When using sheet metal screws, make sure you drill a pilot hole first unless using self tapping machine screws. See the drilling section below for more advice. The thin wall thickness of the stick prevents the use of a countersink to clean up the design since by the time you’ve finished countersinking, you’ve nearly just made a bigger hole. For this reason I’ve recommend using a hex head screw as shown below and deal with the non-flushness of the screw head. The hex head screw is also much less prone to stripping as compared to a Philips or flathead screw type.
Typical mitre saws come with a 60 tooth or fewer blade meant to make coarse wood cuts. Your pro shop probably uses one to cut your new stick to length, but they’re not concerned with a clean cut like us. In theory, mitre saw blades “cut” by chipping away the material as each tooth digs into and passes through the piece. The lower the tooth count on the blade, the more material must be chipped away per tooth per rotation. Higher tooth count saw blades improve performance (cleaner cuts) since less material is removed per tooth, but still operate by chipping away the composite material. Unfortunately, composite materials do not respond well to the chipping away process. What does this mean?
In short, composites should not be cut with traditional saw blades. You certainly can cut sticks with them, but you’re likely to be left with a very jagged edge or with stick delamination. Delamination is the separation of the carbon fiber layers. An example of delamination is shown below. This is not the type of smooth, clean cut we need to have on our stick to make quality furniture.

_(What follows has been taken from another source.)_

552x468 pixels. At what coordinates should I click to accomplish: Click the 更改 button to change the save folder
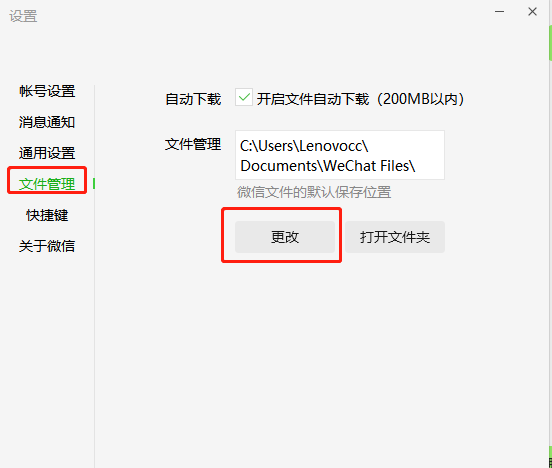pos(285,237)
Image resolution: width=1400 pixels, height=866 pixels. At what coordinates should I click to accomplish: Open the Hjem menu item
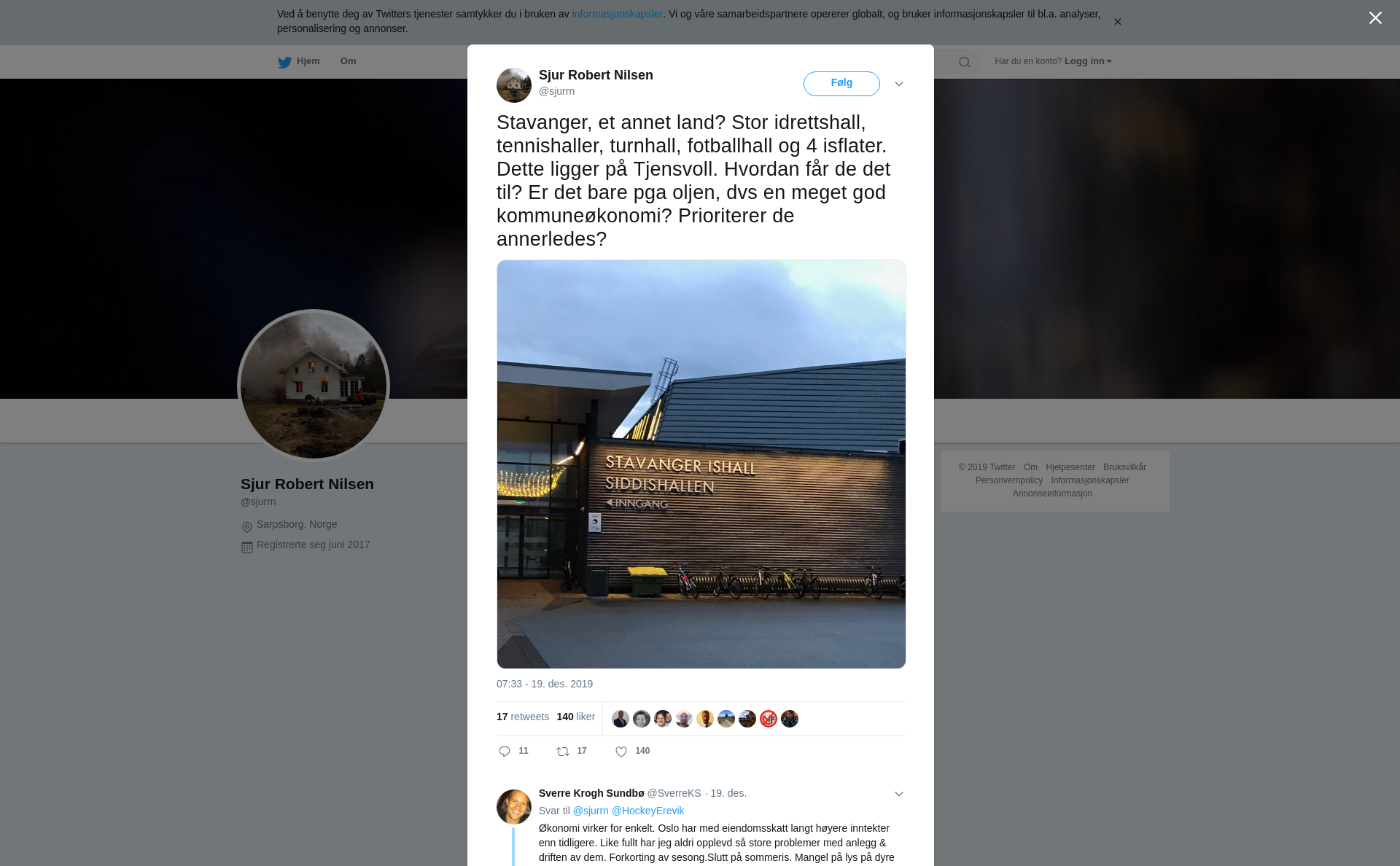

Fortunately, composites respond well to an abrasive cutting process which wears away the material into a dust as the tool passes through. Typically used for cutting cinder blocks or other ceramics, a masonry blade abrades away material delivering a clean cut with minimal blow out and is fairly inexpensive. Most high performance tools utilize a diamond-coated surface to cut composites which tend to be very expensive. The masonry blade performs the same job at a much lower cost, even though it will need more frequent replacement since they are not as hard. I highly recommended the use of a masonry blade for cutting all composite sticks as shown in a mitre saw below.
As I mentioned earlier, I’ve seen minimal blow out from cutting composite sticks but still does occasionally happen. It is still wise to place a spare stick at the end of a large cut as shown in Building, but is not entirely necessary.
Drilling pilot holes into composites can be very difficult with traditional bits. Similar to cutting, yes, it can be done but will quickly dull them. I’ve experimented with masonry drill bits that come with many drill bit sets but have had mixed results. A diamond-coated or solid carbide drill bit would work best, but they tend to be very expensive. In lieu of those, I’ve successfully used titanium drill bits picked up from my local hardware store and have been quite happy with the results.